› Por Facundo de Almeida
La semana pasada, el editor de m2 relató con lujo de detalles el camino que debió recorrer la propuesta de proteger la ciudad de Goya, mediante una declaración como “Pueblo histórico”, en el marco de la Ley 12.665.
El proyecto que apuntalaron desde un inicio Teresa de Anchorena, vocal de la Comisión Nacional de Museos, Monumentos y Lugares Históricos, y un numeroso grupo de ciudadanos de la ciudad correntina comenzó a materializarse cuando dos senadores nacionales que representan a esa provincia del Litoral impulsaron la ley en el Senado de la Nación.
Una primera novedad es que un proyecto conflictivo –la corporación arquitectónica y el poder político local se oponían– encontró apoyos en el Poder Legislativo nacional. Una modalidad que es –o era– moneda corriente en la Legislatura porteña desde la creación de la Comisión de Patrimonio Arquitectónico, pero que no había ocurrido en el ámbito federal. Tal vez la expropiación de la Confitería Del Molino pueda ser el próximo ejemplo.

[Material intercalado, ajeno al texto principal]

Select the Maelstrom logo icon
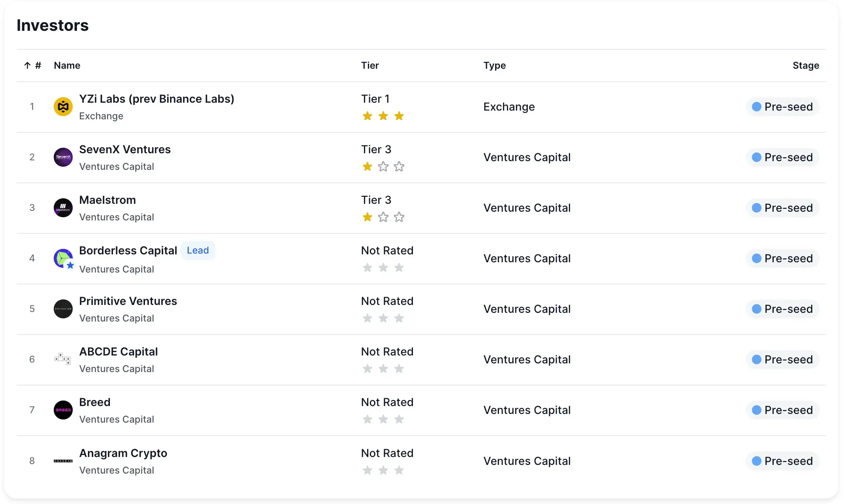 coord(63,208)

Sin embargo, lo más novedoso de este caso no es el ámbito en el cual parece que se terminará dirimiendo la protección de Goya –ahora el expediente pasa a la Cámara de Diputados– sino dos cambios que conceptualmente modifican lo actuado hasta el momento en la protección del patrimonio cultural a nivel federal.
Uno de los aspectos es la protección del bien –en este caso un área completa de la ciudad– a pesar de la oposición de algunos sectores. Hasta ahora, con alguna excepción, las declaratorias nacionales normalmente protegían lo que nadie pretendía destruir y por el contrario no se concretaban ante la más mínima oposición de los propietarios o las autoridades políticas involucradas.

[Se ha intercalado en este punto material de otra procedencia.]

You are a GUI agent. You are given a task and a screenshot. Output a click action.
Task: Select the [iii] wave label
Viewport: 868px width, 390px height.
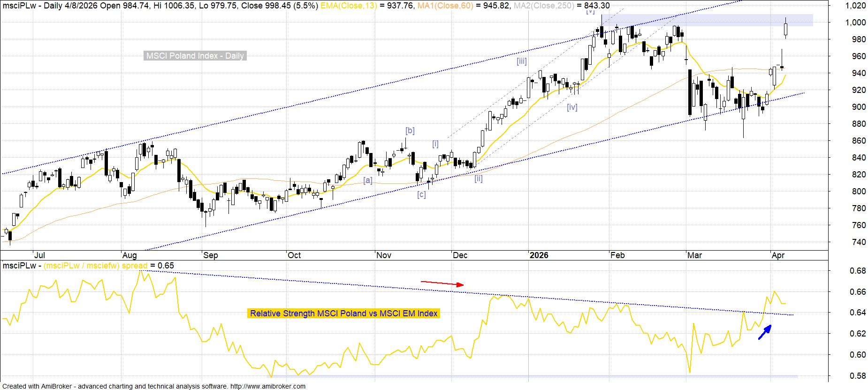(x=521, y=61)
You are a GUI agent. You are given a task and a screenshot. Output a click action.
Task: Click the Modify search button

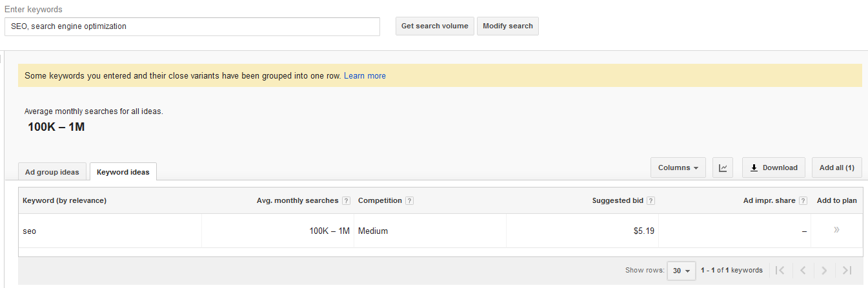507,26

Los lectores de m2 recordarán el caso de la Escuela Normal de La Rioja, cuya protección se impidió en pleno recinto de la Cámara de Diputados, en una vergonzosa sesión con los diputados levantándose de sus bancas.
Este primer cambio es fundamental, porque proteger lo que no está en peligro es en todo caso inocuo, y no proteger aquellos que se pretende demoler porque alguien se opone es desvirtuar el propio instrumento de la protección patrimonial y violentar el derecho colectivo a la preservación del patrimonio cultural que consagra la Constitución nacional.
La otra novedad es que se decide proteger porque un grupo de ciudadanos se organiza y decide reclamar la preservación de su ciudad, contrariando la intención de la corporación arquitectónica asociada a la política.
Esto demuestra que la cuestión del patrimonio ya no es un tema reservado a los especialistas, sino que son los ciudadanos quienes pueden opinar sobre los criterios de “patrimonialización” de los inmuebles que consideran valiosos.
Está claro que la protección de bienes culturales pese a la oposición de determinados sectores y la participación ciudadana en esta cuestión son rasgos de esta nueva etapa que han llegado para quedarse.
Guste o no a algunos arquitectos, la defensa, la valoración y la preservación del patrimonio cultural son cuestiones que poco a poco van cobrando relevancia en la agenda política, y que en todo caso la restauración y la gestión del patrimonio son los campos reservados a los especialistas. El primero a los arquitectos y el segundo a los gestores culturales.
El funcionario que no entienda esto y piense que la multiplicación de organizaciones no gubernamentales vinculadas con esta temática es una moda pasajera, seguirá errando su diagnóstico y por lo tanto, equivocando sus decisiones.